Il devient ensuite maître-assistant au Centre d’enseignement des techniques d’études modernes de l’Université de Dijon de 1969 à 1973, puis maître de conférence à l’Université de Lille et à l’Université Paris XII – Créteil. Il obtient son agrégation et son doctorat ès sciences économiques. Au début des années 1980, il est également profession à l’Université d’Avignon et à l’IEP de Paris.

Ses réflexions sur des sujets tels que l’analyse multidimensionnelle et la rente foncière font l’objet de plusieurs publications dans les années 1970 et 1980.
En 1982, il est appelé comme chargé de mission au cabinet de Michel Rocard, alors ministre de l’Aménagement du territoire et du Plan. En 1983, il intègre la DATAR, puis en devient le directeur en 1990. De 1997 à 2002, il dirige la DATAR en tant que délégué.

En 2002, il est nommé inspecteur général de l’Education nationale, et est chargé par le ministre français des Affaires étrangères d’une mission d’identification et de valorisation des scientifiques travaillant sur la Méditerranée.

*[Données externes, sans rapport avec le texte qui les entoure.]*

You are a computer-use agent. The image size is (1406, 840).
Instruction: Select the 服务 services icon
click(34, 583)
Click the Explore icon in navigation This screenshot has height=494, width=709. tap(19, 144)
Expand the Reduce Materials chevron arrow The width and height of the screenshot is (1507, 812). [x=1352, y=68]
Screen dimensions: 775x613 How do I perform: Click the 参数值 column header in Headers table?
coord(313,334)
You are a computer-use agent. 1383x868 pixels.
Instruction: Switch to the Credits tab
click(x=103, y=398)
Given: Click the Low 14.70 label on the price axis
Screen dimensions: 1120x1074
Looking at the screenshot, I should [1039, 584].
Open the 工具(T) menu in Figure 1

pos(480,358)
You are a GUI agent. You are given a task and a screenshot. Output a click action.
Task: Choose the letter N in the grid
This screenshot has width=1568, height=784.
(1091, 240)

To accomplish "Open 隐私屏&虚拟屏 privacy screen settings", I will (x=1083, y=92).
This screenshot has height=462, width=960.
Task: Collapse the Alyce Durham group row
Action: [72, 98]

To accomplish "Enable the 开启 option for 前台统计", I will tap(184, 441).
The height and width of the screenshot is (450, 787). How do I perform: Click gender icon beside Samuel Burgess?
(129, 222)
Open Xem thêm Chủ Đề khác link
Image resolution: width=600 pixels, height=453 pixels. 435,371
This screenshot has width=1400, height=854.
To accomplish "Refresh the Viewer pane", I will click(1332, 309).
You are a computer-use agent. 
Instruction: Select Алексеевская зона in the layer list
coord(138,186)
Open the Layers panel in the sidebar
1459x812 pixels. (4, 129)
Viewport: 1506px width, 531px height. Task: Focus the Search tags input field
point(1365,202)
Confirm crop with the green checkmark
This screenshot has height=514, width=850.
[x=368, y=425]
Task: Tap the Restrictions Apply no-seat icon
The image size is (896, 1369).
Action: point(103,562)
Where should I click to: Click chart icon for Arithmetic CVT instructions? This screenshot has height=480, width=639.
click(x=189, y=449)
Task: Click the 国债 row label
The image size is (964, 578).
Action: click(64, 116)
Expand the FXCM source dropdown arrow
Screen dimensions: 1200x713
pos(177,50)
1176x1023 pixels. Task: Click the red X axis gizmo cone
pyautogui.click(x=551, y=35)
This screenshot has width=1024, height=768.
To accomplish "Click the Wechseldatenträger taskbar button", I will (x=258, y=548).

Depuis 2006, il dirige l’Institut de prospective économique du monde méditerranéen (IPEMED). Ce think tank euro-méditerranéen, indépendant des pouvoirs publics et financé par des personnes physiques et des entreprises partenaires, encourage la construction de la région méditerranéenne dans son ensemble, faisant de l’économie le moteur principal de son développement.